▶ Work required: Would you copy each line of the data below that has "will"?

▶ Dataset records:
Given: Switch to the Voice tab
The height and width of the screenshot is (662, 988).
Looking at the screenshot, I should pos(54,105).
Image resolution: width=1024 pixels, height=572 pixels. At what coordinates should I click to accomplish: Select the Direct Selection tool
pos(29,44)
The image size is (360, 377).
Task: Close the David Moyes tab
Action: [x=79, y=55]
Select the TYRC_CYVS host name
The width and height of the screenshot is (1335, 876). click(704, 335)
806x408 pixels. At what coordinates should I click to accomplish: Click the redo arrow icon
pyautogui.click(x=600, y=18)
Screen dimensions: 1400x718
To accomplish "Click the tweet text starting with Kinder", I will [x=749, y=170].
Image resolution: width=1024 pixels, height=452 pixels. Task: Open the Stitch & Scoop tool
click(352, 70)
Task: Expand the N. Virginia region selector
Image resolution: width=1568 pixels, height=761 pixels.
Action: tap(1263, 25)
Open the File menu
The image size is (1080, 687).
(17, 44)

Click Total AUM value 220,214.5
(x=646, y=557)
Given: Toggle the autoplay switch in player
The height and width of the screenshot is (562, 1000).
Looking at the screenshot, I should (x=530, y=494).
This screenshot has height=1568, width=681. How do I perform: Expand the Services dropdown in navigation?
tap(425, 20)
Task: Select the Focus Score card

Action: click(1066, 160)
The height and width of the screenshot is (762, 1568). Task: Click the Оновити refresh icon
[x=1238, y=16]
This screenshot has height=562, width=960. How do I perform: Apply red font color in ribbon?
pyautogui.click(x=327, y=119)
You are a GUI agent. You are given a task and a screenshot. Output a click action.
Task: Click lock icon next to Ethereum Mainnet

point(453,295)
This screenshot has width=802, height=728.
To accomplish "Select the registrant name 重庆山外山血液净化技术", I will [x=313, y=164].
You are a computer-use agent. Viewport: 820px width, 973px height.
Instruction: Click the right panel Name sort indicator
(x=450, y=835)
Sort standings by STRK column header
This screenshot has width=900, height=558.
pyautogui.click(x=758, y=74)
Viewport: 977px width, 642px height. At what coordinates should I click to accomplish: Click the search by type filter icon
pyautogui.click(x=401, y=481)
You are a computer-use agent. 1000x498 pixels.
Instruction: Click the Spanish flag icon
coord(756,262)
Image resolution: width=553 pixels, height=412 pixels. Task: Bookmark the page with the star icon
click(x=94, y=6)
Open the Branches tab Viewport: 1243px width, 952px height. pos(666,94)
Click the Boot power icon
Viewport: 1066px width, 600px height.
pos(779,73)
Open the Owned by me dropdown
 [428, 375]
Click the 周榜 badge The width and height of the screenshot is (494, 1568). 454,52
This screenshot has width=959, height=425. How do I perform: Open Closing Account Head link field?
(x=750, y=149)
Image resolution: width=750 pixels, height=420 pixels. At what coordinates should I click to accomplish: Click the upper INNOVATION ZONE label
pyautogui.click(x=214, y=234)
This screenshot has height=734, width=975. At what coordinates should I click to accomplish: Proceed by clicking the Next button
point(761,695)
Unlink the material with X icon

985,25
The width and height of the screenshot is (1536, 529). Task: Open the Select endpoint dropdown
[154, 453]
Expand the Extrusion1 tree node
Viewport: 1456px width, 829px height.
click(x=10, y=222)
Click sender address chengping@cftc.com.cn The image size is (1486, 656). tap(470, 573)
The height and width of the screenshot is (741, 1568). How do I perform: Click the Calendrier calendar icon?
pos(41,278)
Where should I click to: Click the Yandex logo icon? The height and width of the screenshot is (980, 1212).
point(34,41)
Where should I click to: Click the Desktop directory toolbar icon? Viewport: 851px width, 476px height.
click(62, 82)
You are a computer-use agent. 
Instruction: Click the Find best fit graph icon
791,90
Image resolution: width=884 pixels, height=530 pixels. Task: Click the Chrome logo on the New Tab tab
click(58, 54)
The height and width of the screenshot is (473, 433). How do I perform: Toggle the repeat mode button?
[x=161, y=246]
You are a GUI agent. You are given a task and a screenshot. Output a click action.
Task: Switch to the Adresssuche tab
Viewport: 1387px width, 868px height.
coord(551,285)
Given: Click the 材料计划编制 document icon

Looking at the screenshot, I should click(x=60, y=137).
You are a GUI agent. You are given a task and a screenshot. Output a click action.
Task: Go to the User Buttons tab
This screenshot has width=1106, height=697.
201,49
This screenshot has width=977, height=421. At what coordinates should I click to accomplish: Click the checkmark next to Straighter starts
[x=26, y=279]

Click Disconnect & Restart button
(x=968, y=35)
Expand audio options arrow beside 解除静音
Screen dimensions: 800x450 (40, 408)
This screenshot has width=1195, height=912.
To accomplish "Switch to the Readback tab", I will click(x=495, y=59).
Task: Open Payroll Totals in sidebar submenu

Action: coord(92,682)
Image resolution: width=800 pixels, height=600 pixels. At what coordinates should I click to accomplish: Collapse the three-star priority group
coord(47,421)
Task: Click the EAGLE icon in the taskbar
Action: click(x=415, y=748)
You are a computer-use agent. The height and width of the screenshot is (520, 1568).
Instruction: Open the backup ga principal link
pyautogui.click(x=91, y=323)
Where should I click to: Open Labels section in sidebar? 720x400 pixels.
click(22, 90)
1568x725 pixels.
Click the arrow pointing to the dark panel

▶ Response to this task:
To accomplish "Click the tweet text starting with Kinder", I will [x=749, y=170].
To accomplish "Select the registrant name 重庆山外山血液净化技术", I will [x=313, y=164].
To accomplish "Switch to the Readback tab", I will click(x=495, y=59).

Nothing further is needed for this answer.